Третий этаж, комната 312. Иван Исеев, Кузнец, наша цель. Подняться, убить и отступить из здания, не привлекая лишнего внимания. Что может быть проще? Это если не брать во внимание его многочисленную свиту. Поднимаясь по черной лестнице, я перетасовывал в голове портреты его ближнего круга. Вчера вечером на всякий случай я грузанул их в память нейрофона. Сейчас он был запущен, но работал в фоновом режиме. Надо сказать, фон здесь был грязный. Отовсюду слышался навязчивый шепот, принуждавший к чему-то мерзкому, требующий исполнить чужой приказ. Я не слышал подробности и не мог их слышать. Стоит мне разобрать, что к чему, как я тут же попаду под влияние нейрофона, но фоновый шелест говорил о многом. В этом здании «охваченных» очень много, несмотря на учебное время.
Лестница была прокурена насквозь, студентам лень бегать на улицу каждый раз, когда хочется подымить, а в комнатах курить запрещено, вот они и спасались на пожарной лестнице, а администрация закрывала на это глаза. То тут, то там попадались пустые бутылки из-под пива и водки, развернутые презервативы и даже иногда шприцы. Хорошо молодежь отрывается, с душой и надрывом, нечего сказать. На втором этаже возле стены на ступеньках сидел парень в джинсовой куртке. Голову он положил на руки, которые лежали на коленках. Я остановился. Не хотелось поднимать шум раньше времени. Парнишка был из «охваченных», об этом красноречиво говорил заляпанный нейрофон в его ухе с полустертым смайликом. Но, похоже, мальчишка был в полном отрубе, студенческая жизнь его сильно укачала.
Я прошел мимо него. Парень даже не пошевелился. Остальные члены команды миновали его без проблем. Дверь на третьем этаже была раскрашена граффити. Один рисунок меня привлек — ручная граната. Он был выполнен с таким знанием дела, что чувствовалось, что художнику доводилось держать эту штуку в руках. Вероятно, таким нехитрым способом «охваченные» пометили этаж, где работал оружейник, или это была его вывеска. Но мне она не понравилась, насторожила меня, и я вытащил из-под плаща «Вихрь».

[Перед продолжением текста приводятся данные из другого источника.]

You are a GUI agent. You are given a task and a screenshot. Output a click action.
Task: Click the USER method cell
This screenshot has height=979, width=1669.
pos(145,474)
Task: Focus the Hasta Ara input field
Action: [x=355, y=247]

Открыв дверь, я первым бесшумно скользнул в коридор. Василиса и Кощей последовали за мной. Видя мою предосторожность, они тоже достали оружие. Теперь надо добраться до нужного нам помещения, произвести зачистку и удалиться. Стрелять я не собирался, для устранения Кузнеца достаточно и ножа, но стрелять все-таки пришлось.
Нас уже ждали. Я это понял, как только переступил порог комнаты 312. Никакого Кузнеца здесь не было. Я четко помнил портрет Ивана Исеева, эту отталкивающую внешность бандита с большой дороги трудно было с кем-то спутать. В комнате стоял большой рабочий стол, в кресле за ним сидел светловолосый мужик средних лет с карими глазами и кривым носом. Я знал его. Это Дмитрий Гордеев, Дуплет, один из людей Кузнеца. Рядом с ним замерли в боевом напряжении четверо «охваченных», с виду громилы из частной охранной конторы, что пасла меня в последние дни.
Все эти мысли промелькнули в моей голове за считаные секунды, что прошли с того момента, как я открыл дверь и застыл на пороге комнаты. Я успел увидеть «Макаров» в руках Дуплета и затем услышал выстрелы. Две пули четко легли мне в грудь. Дыхание перехватило, в глазах потемнело, и я вывалился за дверь, чем, вероятно, спас жизнь Боксеру и Василисе. Они так и не успели нарваться на засаду, оставаясь в коридоре. На ногах я устоял, было чертовски больно, и если бы не броник, что я надел на операцию, то сейчас я бы уже садился на прямой экспресс на тот свет, а так отделался сломанным ребром, может, и не одним. Хорошо, что мне удалось заставить надеть броники остальных, теперь они видели их пользу на деле, а как спорили в начале!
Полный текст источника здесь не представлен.